After creating this object we want to actually add it to Gmail. We can do that using the following code.

def add_label_to_gmail(service, label):
    try:
        created_label = service.users().labels().create(userId='me',
                                                        body=label).execute()
        return created_label
    except Exception as e:
        logger.error(e)

What add_label_to_gmail() does is call the API with a body of json containing the information to create a new label within Gmail. If there is a problem, for example, trying to add a new label when one with the name already exists; we will get an exception.
If everything goes well we will get a new json containing the original json we created, but it will also now contain the label’s id

{
  'id': 'Label_30',
  'name': 'test',
  'messageListVisibility': 'show',
  'labelListVisibility': 'labelShow'
}

We can now get that new id using the next function

def get_new_label_id(new_label):
    return new_label.get('id')

This simply returns label as a string.

In practice this means making the following set of calls.

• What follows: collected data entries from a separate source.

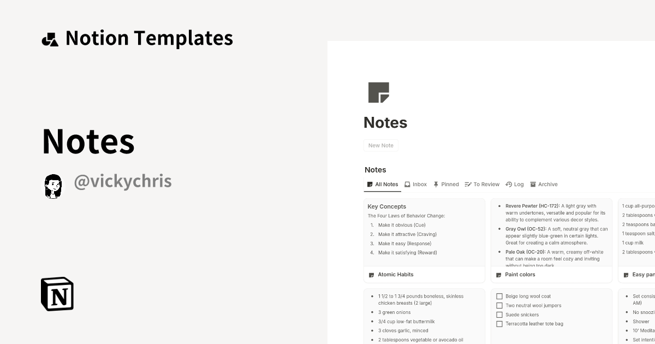Click the New Note button
655x344 pixels.
(x=381, y=145)
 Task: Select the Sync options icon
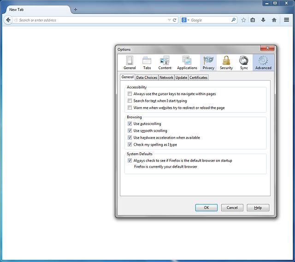[x=244, y=63]
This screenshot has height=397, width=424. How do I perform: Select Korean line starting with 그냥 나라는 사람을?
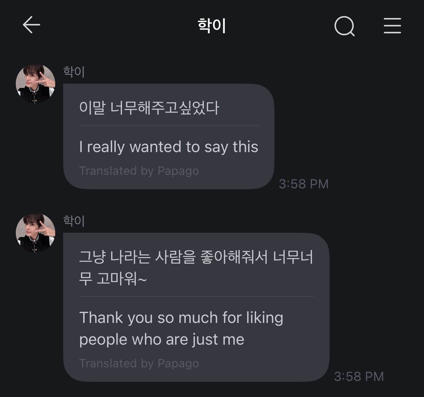tap(196, 257)
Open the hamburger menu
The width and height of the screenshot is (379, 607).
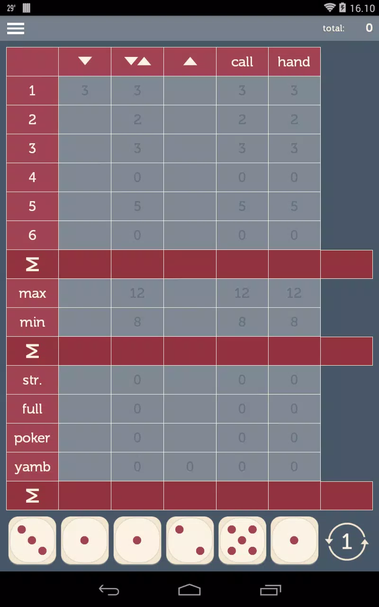[16, 28]
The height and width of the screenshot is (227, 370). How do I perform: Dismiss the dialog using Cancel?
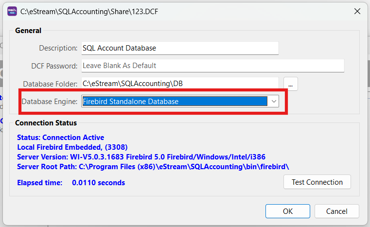point(336,211)
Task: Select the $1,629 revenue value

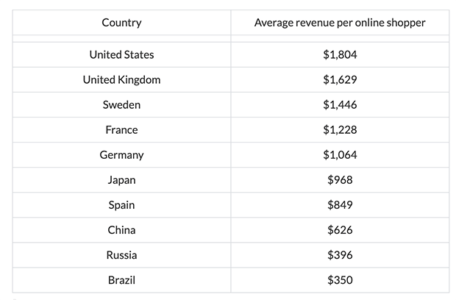Action: 340,79
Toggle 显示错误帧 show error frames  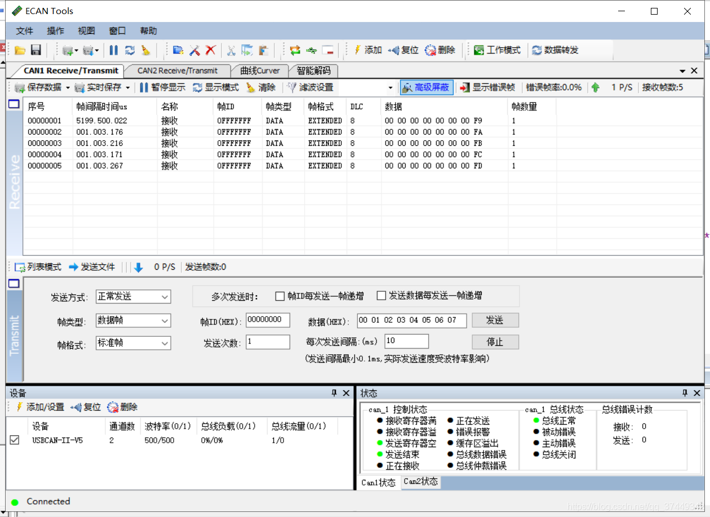pos(487,87)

new_label = define_label("test")
new_label = add_label_to_gmail(service, new_label)
new_id = get_new_label_id(new_label)

But why or how do we use this new id once its been created and added to Gmail?
As mentioned at in the first article. I am working on making a system that queries and sends notifications based on some emails. I have a need to query Gmail fairly frequently during certain times of the day, say once every 5 minutes. Gmail’s search options only allows me to limit my search conditions to emails that are newer_than:1day. That means, I will see the same emails repeatedly triggering multiple notifications.

The fix? Add a label when a message is processed and then use -label:labelname in the search string. Meaning that once an email is processed. It won’t get processed a second time.

How do you add a label to a message?

def add_label_to_message(service, msg_id, label_id):
    try:
        msg = service.users().messages().modify(userId='me',
                                                id=msg_id,
                                                body={'removeLabelIds': [],
                                                      'addLabelIds': [label_id]}
                                                ).execute()
    except Exception as e:
      # Do something here. print or log

This takes the service, a msg_id, and the label_id we got after creating the new label.